This is a 17th century Danish fort that faces the east coast of India. This fort is an important monument for the Danes in India as it is one of their few successful settlements in India. Well, successful yes, but not without a lot of hardships for them.
This was where the pepper trade route to Denmark began. First, they faced trouble from the locals, then from the then Chola kingdom and later the British. But, in between all this, the Danes set up Fort Dansborg as a base to establish their colonial presence in India.
Today, this fort exists in not so great colours, but the museum within, hosts a collection of colonial artefacts that throw light on its rich history from as early as 1620.
This fort, built by Danish captain, Ove Gjedde, was a self-sufficient area then, with strong military capability, food storage, accommodation and entertainment facilities. In fact, it was the residence and headquarters of the governor and other officials for about 150 years.

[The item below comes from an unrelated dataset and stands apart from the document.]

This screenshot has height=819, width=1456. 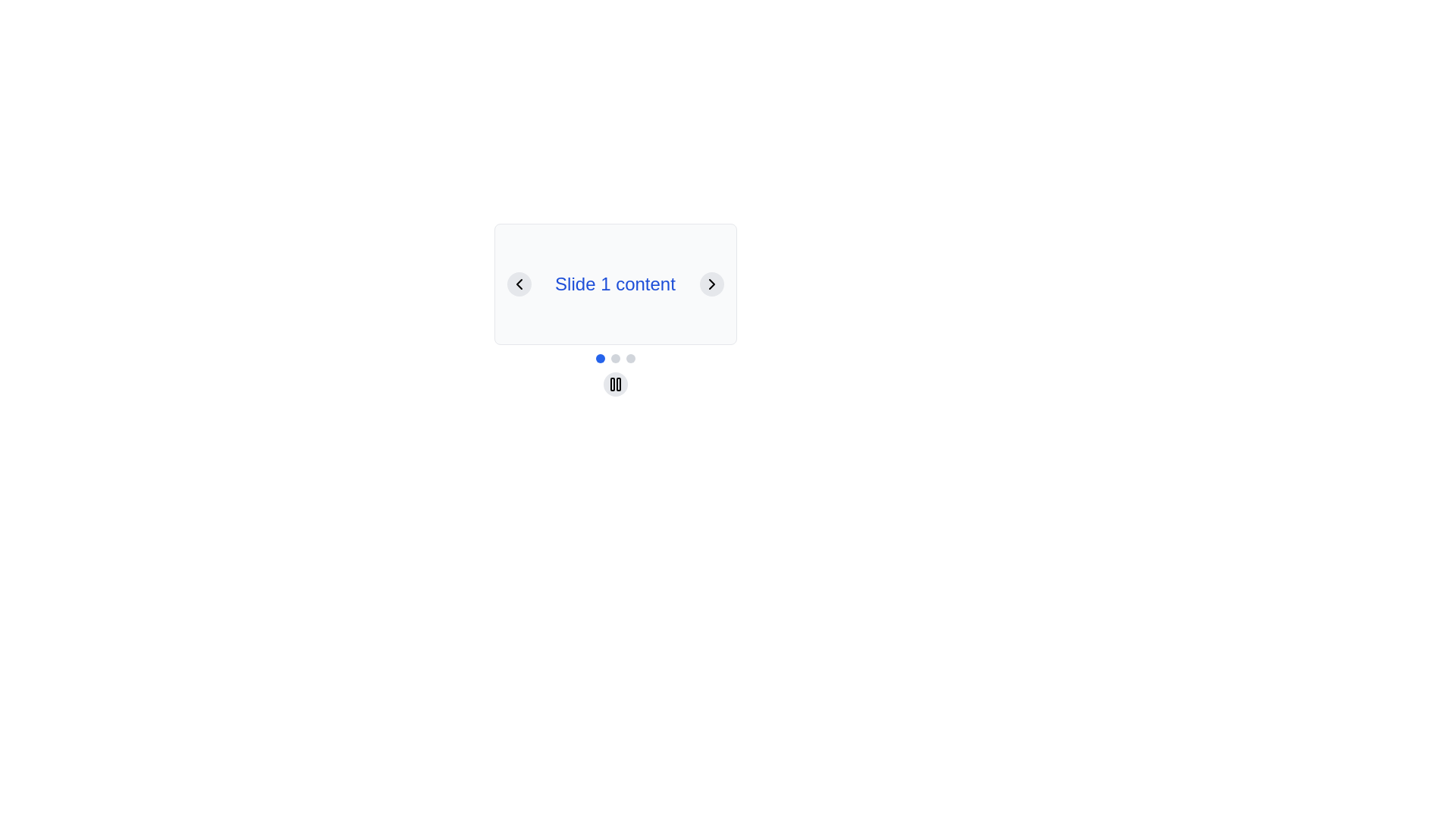 I want to click on the small, circular icon button with a light gray background and a black rightward-pointing chevron icon, so click(x=711, y=284).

The Danes left Denmark in search of Sri Lanka and the far east, but the monsoons and other hardships brought them here. A lot of ships left Denmark, but only a few people survived the tough sea journey to arrive here and set up base.
The museum depicts the entire Danish history very well. The ships that came here, the captains who made it, the partnerships with the Indian kings and the trade route have been well documented.
Apart from the historical importance of this monument, the Fort Dansborg is also a great place to catch the sunrise over the Bay of Bengal, admire the views of the estuary of Kaveri’s (Cauvery river) tributaries and be one with nature in overall.